Another problem of patient management is therapy adherence. In a recent study, a French group published five-year data about the adherence to ranibizumab in a real-life setting [32]. Of 201 patients, more than half had discontinued treatment after five years. Those 58 patients who completed the questionnaire despite discontinuing the anti-VEGF treatment claimed as main reason for discontinuation the long travel distance from home to hospital, subjective dissatisfaction with the benefits of intravitreal injections, and the excessive burden of periodic follow-up visits.
Quality assurance
Establishing a standardized clinical set-up and monitoring for the management of AMD, DME and RVO remains a key asset [15]. Software solutions helping to track individual patients and collecting outcome data are of great importance. Evidence suggests that for an optimal treatment caregivers need to adhere to stringent treatment protocols [16]. Particularly since patients’ adherence is an important issue in the management [32], caregivers need to act as pacemakers for the delivery of care. Further research should increase our understanding about the patient burden and costs associated with the regular visits. More insights into this could help optimizing the management and could eventually improve patients’ adherence.
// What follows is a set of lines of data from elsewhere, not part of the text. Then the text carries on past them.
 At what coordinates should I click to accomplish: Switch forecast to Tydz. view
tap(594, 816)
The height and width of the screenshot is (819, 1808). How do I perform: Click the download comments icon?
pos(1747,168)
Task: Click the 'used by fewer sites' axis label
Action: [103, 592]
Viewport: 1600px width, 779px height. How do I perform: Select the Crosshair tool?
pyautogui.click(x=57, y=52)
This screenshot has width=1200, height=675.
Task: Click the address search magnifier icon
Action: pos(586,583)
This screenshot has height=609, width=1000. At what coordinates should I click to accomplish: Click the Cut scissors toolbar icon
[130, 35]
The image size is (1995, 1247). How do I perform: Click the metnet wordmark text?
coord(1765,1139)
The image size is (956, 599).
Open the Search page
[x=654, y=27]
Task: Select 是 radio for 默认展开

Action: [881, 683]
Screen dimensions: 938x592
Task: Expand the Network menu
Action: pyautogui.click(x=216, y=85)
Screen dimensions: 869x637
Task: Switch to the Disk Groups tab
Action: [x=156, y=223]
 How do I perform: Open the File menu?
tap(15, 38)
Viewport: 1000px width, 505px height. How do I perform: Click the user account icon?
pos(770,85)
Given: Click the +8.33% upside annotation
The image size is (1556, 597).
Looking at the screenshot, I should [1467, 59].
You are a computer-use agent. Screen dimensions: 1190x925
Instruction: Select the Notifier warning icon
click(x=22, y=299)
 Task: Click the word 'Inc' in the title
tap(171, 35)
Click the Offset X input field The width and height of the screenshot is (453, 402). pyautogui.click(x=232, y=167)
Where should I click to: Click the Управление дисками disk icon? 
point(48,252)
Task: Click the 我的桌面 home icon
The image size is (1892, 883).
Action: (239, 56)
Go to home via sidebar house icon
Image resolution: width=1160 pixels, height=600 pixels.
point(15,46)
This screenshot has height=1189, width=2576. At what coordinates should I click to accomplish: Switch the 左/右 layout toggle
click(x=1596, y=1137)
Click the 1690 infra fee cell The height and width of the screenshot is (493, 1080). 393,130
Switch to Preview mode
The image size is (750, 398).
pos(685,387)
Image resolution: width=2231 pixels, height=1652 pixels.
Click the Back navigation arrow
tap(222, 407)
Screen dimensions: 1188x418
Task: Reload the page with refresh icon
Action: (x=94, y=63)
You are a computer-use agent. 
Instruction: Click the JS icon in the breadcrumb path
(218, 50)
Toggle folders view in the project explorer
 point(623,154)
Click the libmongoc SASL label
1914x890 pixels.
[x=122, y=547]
We believe that sophisticated, but easy-to-use screening and monitoring devices in the hand of the patients will have a great impact on timely interventions and patients’ long term adherence to treatment. As in many other chronic clinical conditions, patient selfmanagement bears a great potential [33]. Particularly in intervals without treatment self-monitoring could help avoiding unnecessary delays of re-treatment. Caregivers need to acknowledge that AMD, DME and CRO need to be managed in highly structured and standardized settings as treatment delays or insufficient treatment may lead to irreversible vision loss.